:: Source extract ::
- - - - -
FlowER: Flow Matching for Electron Redistribution

Joonyoung F. Joung*, Mun Hong Fong*, Nicholas Casetti, Jordan P. Liles, Ne S. Dassanayake, Connor W. Coley

NOW blossomed in Nature!

“Electron flow matching for generative reaction mechanism prediction.” Nature 645, 115–123 (2025).
DOI: 10.1038/s41586-025-09426-9

🔔 [Update — May 29 2026]

This release uses only the new-data checkpoint, and the file layout described below reflects this new workflow.

Want the version published in Nature? Make sure you have already cloned this repository first, then fetch the tags and check out 2.0.0:

git fetch --tags
git checkout tags/2.0.0

Note: You must clone the repository first before running the commands above.
- - - - -
:: Problem a ::
Can you rewrite the part of the listing that opens with the line containing "The width and height of the screenshot is (932, 550)." and runs through the end of the listing, both ends included, with "screenshot" changed to "image" and nothing else altered? Omit the pictures from your answer.
- - - - -
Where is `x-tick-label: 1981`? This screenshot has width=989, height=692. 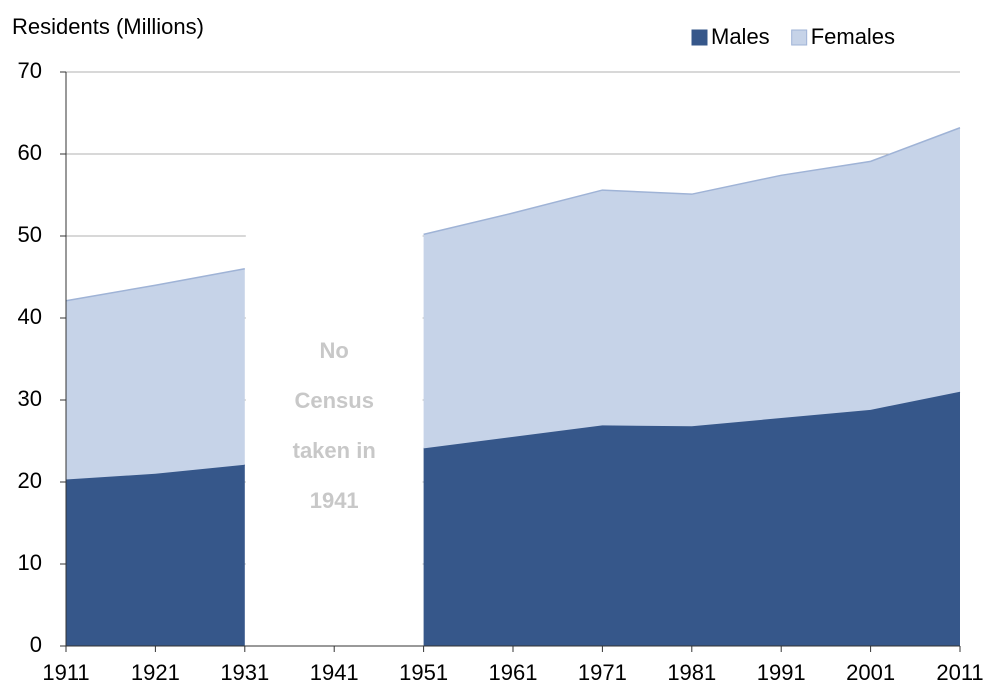
x-tick-label: 1981 is located at coordinates (692, 672).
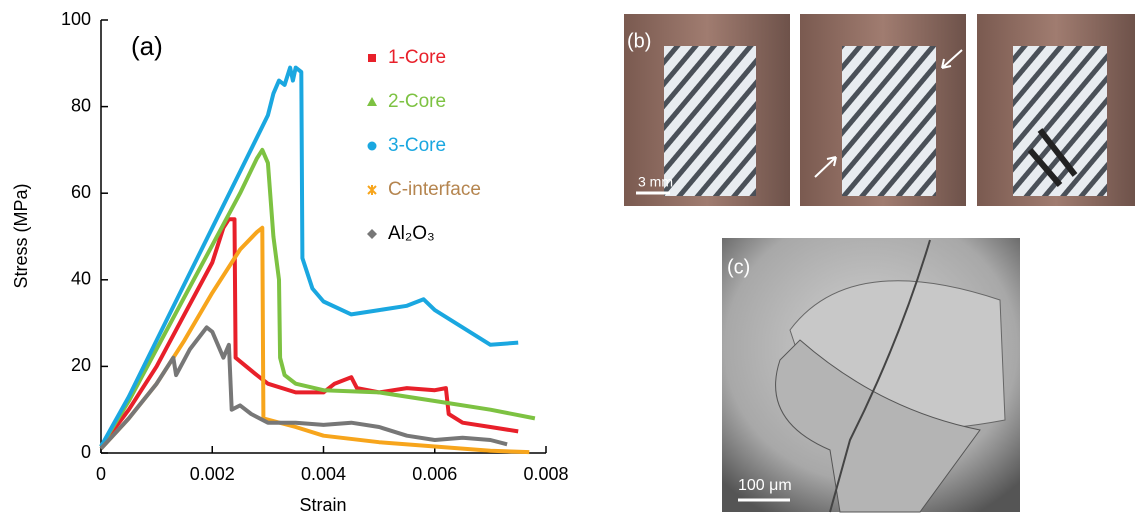 The width and height of the screenshot is (1139, 525). I want to click on y-axis-label: Stress (MPa), so click(21, 236).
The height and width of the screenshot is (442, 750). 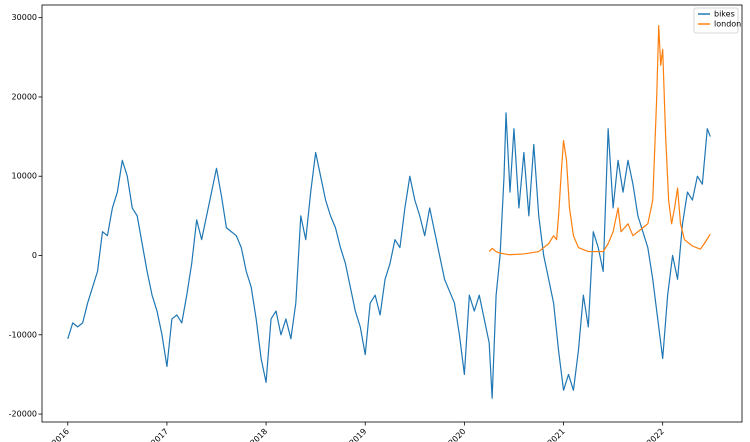 What do you see at coordinates (60, 434) in the screenshot?
I see `x-tick-label: 2016` at bounding box center [60, 434].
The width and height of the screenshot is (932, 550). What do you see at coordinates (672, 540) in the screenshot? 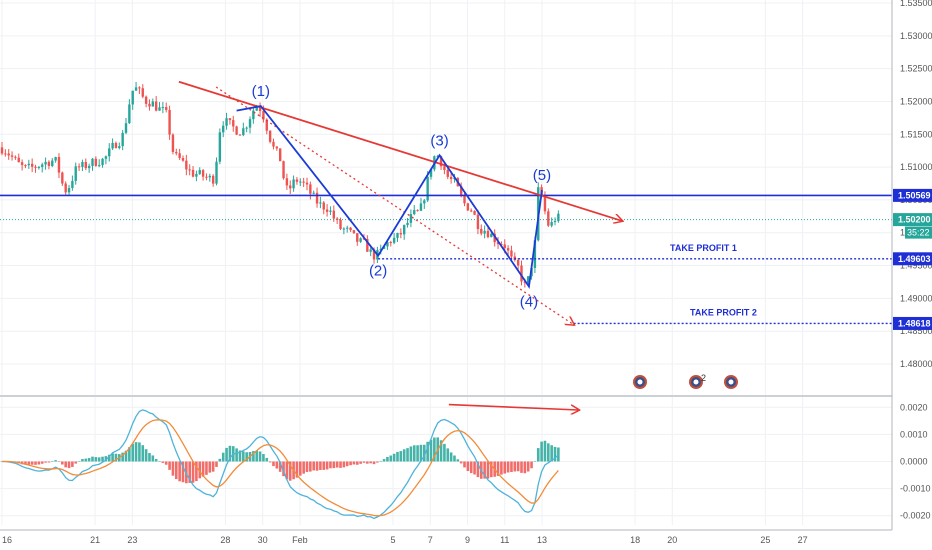
I see `time-tick-label: 20` at bounding box center [672, 540].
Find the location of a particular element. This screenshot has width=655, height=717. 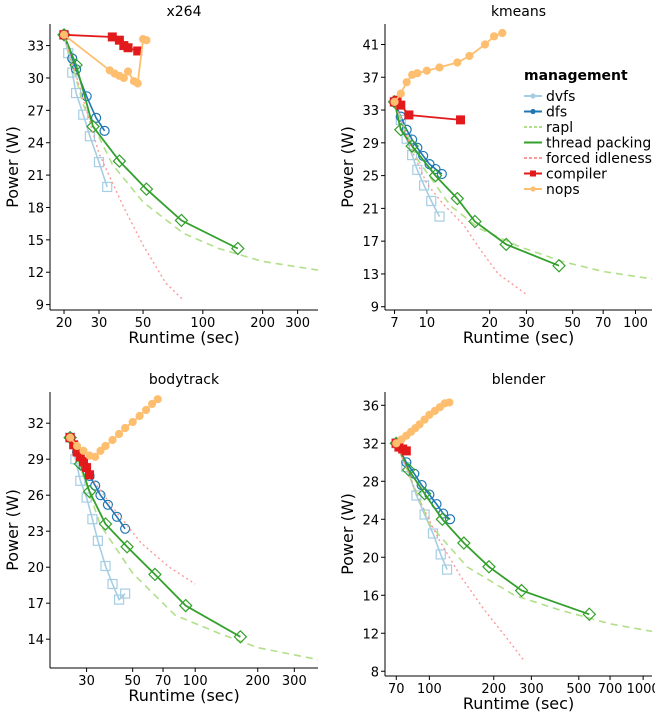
- - - - -
:: Problem b ::
Could you copy out, word for word, the part of the FlowER repository page that opens with the words containing "This release uses" and closes with "the commands above."?

:: Response area a ::
The width and height of the image is (932, 550). What do you see at coordinates (672, 540) in the image? 
I see `time-tick-label: 20` at bounding box center [672, 540].
Find the location of a particular element. This image has width=655, height=717. 

:: Response area b ::
This release uses only the new-data checkpoint, and the file layout described below reflects this new workflow.

Want the version published in Nature? Make sure you have already cloned this repository first, then fetch the tags and check out 2.0.0:

git fetch --tags
git checkout tags/2.0.0

Note: You must clone the repository first before running the commands above.